Give every line of the rows below as a Markdown table with the columns "Number" and "Entry," numbering each line in order and leaving out any blank lines.

[Collected data entries]
- - - - -

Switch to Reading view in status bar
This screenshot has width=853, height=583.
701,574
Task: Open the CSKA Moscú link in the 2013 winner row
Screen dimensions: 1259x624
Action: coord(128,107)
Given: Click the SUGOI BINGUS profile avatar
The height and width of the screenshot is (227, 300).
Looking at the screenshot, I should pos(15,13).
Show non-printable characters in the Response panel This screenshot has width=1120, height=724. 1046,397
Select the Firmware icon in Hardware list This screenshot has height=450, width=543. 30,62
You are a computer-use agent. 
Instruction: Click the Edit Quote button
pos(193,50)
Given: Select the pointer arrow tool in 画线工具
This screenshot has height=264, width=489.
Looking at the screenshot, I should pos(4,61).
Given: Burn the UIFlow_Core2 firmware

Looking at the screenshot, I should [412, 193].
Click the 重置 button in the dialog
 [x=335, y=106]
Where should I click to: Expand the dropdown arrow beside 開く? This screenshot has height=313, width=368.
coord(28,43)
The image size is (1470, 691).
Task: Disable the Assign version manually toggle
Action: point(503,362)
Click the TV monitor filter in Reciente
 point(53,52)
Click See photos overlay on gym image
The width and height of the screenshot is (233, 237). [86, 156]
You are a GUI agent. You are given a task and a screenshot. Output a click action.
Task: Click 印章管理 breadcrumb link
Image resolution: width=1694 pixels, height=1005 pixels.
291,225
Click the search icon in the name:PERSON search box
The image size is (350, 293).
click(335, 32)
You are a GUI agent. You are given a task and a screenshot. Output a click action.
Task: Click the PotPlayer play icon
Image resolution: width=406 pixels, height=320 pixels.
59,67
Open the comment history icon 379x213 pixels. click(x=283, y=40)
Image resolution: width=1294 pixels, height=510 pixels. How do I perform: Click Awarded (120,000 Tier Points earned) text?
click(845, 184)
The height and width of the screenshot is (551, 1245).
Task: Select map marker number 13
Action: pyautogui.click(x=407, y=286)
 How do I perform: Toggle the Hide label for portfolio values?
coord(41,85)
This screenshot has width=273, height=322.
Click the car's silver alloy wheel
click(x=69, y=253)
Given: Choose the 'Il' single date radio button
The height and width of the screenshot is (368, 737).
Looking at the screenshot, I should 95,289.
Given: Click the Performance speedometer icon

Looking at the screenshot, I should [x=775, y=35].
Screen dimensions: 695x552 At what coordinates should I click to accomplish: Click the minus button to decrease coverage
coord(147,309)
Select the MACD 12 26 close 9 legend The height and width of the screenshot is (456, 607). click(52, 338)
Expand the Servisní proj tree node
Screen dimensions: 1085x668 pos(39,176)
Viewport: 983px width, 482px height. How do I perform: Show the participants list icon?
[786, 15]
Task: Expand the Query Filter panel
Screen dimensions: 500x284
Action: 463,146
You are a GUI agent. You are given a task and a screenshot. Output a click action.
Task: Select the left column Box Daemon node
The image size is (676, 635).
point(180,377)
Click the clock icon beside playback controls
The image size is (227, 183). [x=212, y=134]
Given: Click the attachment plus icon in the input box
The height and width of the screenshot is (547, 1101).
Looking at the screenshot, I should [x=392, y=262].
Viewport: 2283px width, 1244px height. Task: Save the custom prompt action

- - - - -

Task answer:
| Number | Entry |
|---|---|
| 1 | Switch to Reading view in status bar |
| 2 | This screenshot has width=853, height=583. |
| 3 | 701,574 |
| 4 | Task: Open the CSKA Moscú link in the 2013 winner row |
| 5 | Screen dimensions: 1259x624 |
| 6 | Action: coord(128,107) |
| 7 | Given: Click the SUGOI BINGUS profile avatar |
| 8 | The height and width of the screenshot is (227, 300). |
| 9 | Looking at the screenshot, I should pos(15,13). |
| 10 | Show non-printable characters in the Response panel This screenshot has width=1120, height=724. 1046,397 |
| 11 | Select the Firmware icon in Hardware list This screenshot has height=450, width=543. 30,62 |
| 12 | You are a computer-use agent.  |
| 13 | Instruction: Click the Edit Quote button |
| 14 | pos(193,50) |
| 15 | Given: Select the pointer arrow tool in 画线工具 |
| 16 | This screenshot has height=264, width=489. |
| 17 | Looking at the screenshot, I should pos(4,61). |
| 18 | Given: Burn the UIFlow_Core2 firmware |
| 19 | Looking at the screenshot, I should [412, 193]. |
| 20 | Click the 重置 button in the dialog |
| 21 |  [x=335, y=106] |
| 22 | Where should I click to: Expand the dropdown arrow beside 開く? This screenshot has height=313, width=368. |
| 23 | coord(28,43) |
| 24 | The image size is (1470, 691). |
| 25 | Task: Disable the Assign version manually toggle |
| 26 | Action: point(503,362) |
| 27 | Click the TV monitor filter in Reciente |
| 28 |  point(53,52) |
| 29 | Click See photos overlay on gym image |
| 30 | The width and height of the screenshot is (233, 237). [86, 156] |
| 31 | You are a GUI agent. You are given a task and a screenshot. Output a click action. |
| 32 | Task: Click 印章管理 breadcrumb link |
| 33 | Image resolution: width=1694 pixels, height=1005 pixels. |
| 34 | 291,225 |
| 35 | Click the search icon in the name:PERSON search box |
| 36 | The image size is (350, 293). |
| 37 | click(335, 32) |
| 38 | You are a GUI agent. You are given a task and a screenshot. Output a click action. |
| 39 | Task: Click the PotPlayer play icon |
| 40 | Image resolution: width=406 pixels, height=320 pixels. |
| 41 | 59,67 |
| 42 | Open the comment history icon 379x213 pixels. click(x=283, y=40) |
| 43 | Image resolution: width=1294 pixels, height=510 pixels. How do I perform: Click Awarded (120,000 Tier Points earned) text? |
| 44 | click(845, 184) |
| 45 | The height and width of the screenshot is (551, 1245). |
| 46 | Task: Select map marker number 13 |
| 47 | Action: pyautogui.click(x=407, y=286) |
| 48 |  How do I perform: Toggle the Hide label for portfolio values? |
| 49 | coord(41,85) |
| 50 | This screenshot has width=273, height=322. |
| 51 | Click the car's silver alloy wheel |
| 52 | click(x=69, y=253) |
| 53 | Given: Choose the 'Il' single date radio button |
| 54 | The height and width of the screenshot is (368, 737). |
| 55 | Looking at the screenshot, I should 95,289. |
| 56 | Given: Click the Performance speedometer icon |
| 57 | Looking at the screenshot, I should [x=775, y=35]. |
| 58 | Screen dimensions: 695x552 At what coordinates should I click to accomplish: Click the minus button to decrease coverage |
| 59 | coord(147,309) |
| 60 | Select the MACD 12 26 close 9 legend The height and width of the screenshot is (456, 607). click(52, 338) |
| 61 | Expand the Servisní proj tree node |
| 62 | Screen dimensions: 1085x668 pos(39,176) |
| 63 | Viewport: 983px width, 482px height. How do I perform: Show the participants list icon? |
| 64 | [786, 15] |
| 65 | Task: Expand the Query Filter panel |
| 66 | Screen dimensions: 500x284 |
| 67 | Action: 463,146 |
| 68 | You are a GUI agent. You are given a task and a screenshot. Output a click action. |
| 69 | Task: Select the left column Box Daemon node |
| 70 | The image size is (676, 635). |
| 71 | point(180,377) |
| 72 | Click the clock icon beside playback controls |
| 73 | The image size is (227, 183). [x=212, y=134] |
| 74 | Given: Click the attachment plus icon in the input box |
| 75 | The height and width of the screenshot is (547, 1101). |
| 76 | Looking at the screenshot, I should [x=392, y=262]. |
| 77 | Viewport: 2283px width, 1244px height. Task: Save the custom prompt action |